Eight activists, including a former cabinet secretary and sitting Member of Congress, were vying for the position, and it was only those two who seemed to be within striking distance of claiming victory. Perez replaces interim chair Donna Brazile who is not running for the permanent position. Brazile was tabbed to replace elected chair Debbie Wasserman Schultz, the South Florida congresswoman, upon the latter’s forced resignation in controversy during the Democratic National Convention last July.
Perez claimed to have 205 committed votes for DNC chairman, just short of the 224 a candidate needs to score a first-ballot victory. And he almost captured the win on the first ballot. It took two ballots, however, to secure the win.
The candidate who had been running the longest was Minnesota US Rep. Keith Ellison (D-Minneapolis). He said he would resign his House seat if he won the chairmanship to devote full time to the party; before the election, Rep. Ellison claimed 153 member votes.
The others, South Carolina party chairman Jaime Harrison, South Bend (IN) Mayor Pete Buttigieg, former Rock the Vote chair Jehmu Greene, Idaho Democratic Party executive director Sally Boynton Brown, Wisconsin attorney Peter Peckarsky, and party activist Sam Ronan mounted challenges of varying strength before Saturday’s final vote, but none came close to committing even 50 votes.
Ellison had the support of Sen. Bernie Sanders (I-VT), and his left wing faction within the party structure, while Secretary Perez was the establishment candidate. This constructs the very dynamic that split the party during the presidential campaign. Wasserman Schultz was foiled by political charges that she was using the party apparatus to favor Hillary Clinton over Sen. Sanders, claims that were largely proven true when Wikileaks released obtained Democratic National Committee staff emails just as the national convention began.
Perez must begin to rebuild the Democratic Party after suffering crushing electoral losses. Clinton’s loss to President Trump is proving devastating for the party. They failed to convert the Senate majority even though Democrats only had to defend 10 of the 34 statewide 2016 federal campaigns. Until the congressional redistricting maps change, mounting a serious challenge to regain the US House majority seems beyond their reach.

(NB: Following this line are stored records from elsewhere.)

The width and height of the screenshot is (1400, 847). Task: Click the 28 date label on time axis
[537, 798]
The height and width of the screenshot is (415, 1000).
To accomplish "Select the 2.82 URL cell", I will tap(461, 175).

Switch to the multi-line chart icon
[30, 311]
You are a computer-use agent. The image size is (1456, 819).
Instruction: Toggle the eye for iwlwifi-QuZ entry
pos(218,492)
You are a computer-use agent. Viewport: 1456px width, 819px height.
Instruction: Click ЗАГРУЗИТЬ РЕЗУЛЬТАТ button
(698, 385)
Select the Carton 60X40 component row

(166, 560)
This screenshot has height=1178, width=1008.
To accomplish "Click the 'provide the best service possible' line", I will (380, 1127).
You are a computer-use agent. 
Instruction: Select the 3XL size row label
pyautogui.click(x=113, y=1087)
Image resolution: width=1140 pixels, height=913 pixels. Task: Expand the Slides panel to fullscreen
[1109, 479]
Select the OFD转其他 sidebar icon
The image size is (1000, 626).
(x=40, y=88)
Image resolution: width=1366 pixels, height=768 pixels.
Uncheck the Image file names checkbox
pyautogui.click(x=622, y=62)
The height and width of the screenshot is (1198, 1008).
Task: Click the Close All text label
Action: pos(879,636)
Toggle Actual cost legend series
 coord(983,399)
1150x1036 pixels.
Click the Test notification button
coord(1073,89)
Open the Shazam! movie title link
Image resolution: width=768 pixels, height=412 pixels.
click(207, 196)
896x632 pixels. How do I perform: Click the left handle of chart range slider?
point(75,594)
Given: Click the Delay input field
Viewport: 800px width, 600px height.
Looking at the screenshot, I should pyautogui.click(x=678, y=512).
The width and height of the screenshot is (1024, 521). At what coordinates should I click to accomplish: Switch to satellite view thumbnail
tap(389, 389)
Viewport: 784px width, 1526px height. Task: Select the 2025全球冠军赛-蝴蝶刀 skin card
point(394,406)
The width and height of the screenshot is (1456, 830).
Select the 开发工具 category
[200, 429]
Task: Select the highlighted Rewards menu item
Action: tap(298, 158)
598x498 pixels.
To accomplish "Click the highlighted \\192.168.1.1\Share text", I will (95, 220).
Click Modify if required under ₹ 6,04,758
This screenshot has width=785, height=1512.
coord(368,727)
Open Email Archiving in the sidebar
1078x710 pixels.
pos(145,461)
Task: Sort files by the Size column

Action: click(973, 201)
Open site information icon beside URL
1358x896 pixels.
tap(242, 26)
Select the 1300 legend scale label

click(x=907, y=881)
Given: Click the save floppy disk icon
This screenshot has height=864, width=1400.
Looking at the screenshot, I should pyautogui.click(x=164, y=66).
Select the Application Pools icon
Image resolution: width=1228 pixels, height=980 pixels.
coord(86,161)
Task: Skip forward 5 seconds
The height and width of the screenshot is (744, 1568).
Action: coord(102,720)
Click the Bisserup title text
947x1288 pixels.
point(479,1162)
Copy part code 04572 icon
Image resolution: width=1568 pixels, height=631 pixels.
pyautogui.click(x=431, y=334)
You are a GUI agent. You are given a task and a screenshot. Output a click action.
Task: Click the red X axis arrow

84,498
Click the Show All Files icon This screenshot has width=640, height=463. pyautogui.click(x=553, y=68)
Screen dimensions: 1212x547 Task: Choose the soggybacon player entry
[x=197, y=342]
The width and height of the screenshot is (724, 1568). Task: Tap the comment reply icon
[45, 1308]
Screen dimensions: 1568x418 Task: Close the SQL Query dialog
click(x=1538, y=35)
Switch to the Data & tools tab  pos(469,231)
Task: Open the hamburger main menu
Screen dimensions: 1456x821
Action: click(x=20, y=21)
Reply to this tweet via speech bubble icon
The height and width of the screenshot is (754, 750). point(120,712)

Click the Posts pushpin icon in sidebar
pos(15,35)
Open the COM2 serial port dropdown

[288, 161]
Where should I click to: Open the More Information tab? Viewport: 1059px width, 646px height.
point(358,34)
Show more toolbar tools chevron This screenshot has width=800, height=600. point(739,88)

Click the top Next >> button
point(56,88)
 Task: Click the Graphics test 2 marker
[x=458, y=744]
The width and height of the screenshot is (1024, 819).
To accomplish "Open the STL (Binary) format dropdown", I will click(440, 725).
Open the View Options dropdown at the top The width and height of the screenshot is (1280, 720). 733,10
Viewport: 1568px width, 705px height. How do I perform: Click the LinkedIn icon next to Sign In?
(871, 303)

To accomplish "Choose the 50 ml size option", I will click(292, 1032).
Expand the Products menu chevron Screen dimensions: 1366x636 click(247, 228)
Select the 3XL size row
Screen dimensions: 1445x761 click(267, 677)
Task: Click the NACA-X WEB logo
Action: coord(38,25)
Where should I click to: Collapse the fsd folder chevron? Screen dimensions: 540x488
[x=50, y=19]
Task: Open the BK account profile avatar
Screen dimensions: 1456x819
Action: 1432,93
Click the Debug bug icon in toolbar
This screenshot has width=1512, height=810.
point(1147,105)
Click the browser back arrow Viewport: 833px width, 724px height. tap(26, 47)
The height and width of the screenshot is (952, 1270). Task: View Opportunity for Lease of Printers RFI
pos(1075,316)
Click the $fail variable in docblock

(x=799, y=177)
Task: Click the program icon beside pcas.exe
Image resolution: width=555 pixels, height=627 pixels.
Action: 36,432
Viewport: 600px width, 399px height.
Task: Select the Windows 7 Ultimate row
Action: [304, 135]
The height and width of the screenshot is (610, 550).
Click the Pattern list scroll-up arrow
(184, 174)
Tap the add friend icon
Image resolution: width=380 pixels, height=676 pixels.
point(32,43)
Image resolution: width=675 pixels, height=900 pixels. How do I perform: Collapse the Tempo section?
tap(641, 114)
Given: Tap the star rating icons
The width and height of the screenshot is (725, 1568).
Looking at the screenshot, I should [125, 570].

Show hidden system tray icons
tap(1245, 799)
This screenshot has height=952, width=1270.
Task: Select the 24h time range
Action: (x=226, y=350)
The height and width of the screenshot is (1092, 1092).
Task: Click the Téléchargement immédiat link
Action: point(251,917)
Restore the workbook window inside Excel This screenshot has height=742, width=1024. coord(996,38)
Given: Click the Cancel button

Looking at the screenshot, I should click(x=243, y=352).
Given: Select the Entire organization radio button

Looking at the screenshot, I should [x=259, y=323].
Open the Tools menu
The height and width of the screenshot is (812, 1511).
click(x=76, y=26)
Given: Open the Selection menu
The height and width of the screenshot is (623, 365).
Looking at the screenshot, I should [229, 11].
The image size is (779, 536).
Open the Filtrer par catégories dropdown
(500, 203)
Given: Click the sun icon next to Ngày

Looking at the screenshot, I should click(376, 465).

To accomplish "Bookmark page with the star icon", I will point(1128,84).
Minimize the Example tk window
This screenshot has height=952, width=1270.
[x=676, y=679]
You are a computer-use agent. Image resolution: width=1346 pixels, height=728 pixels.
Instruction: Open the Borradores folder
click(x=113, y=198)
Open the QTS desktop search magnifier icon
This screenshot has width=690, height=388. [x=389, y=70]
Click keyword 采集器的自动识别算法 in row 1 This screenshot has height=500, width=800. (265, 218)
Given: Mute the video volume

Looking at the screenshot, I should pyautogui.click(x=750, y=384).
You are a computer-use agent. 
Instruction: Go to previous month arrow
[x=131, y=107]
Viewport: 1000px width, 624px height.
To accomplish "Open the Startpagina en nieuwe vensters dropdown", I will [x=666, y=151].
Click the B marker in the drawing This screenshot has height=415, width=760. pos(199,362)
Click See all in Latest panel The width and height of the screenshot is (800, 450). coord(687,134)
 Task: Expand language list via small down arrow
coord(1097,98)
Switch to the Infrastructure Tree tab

But, perhaps most devastating to the party’s long-term prospects as it relates to redistricting and building a political farm team, the Democrats are at devastatingly low numbers in state support. They control only 16 governors offices, and 31 of the 99 state legislative chambers. In the states, Democrats hold the governorship and both houses of a state legislature in only five places as compared to 24 for Republicans.
In all, the Democrats lost a net 1,042 seats to Republicans during President Obama’s eight years in office when combining the US Senate, House, gubernatorial, and state legislature elections.
Saturday’s election was interesting, but the new chairman’s daunting challenge of rebuilding the party began immediately.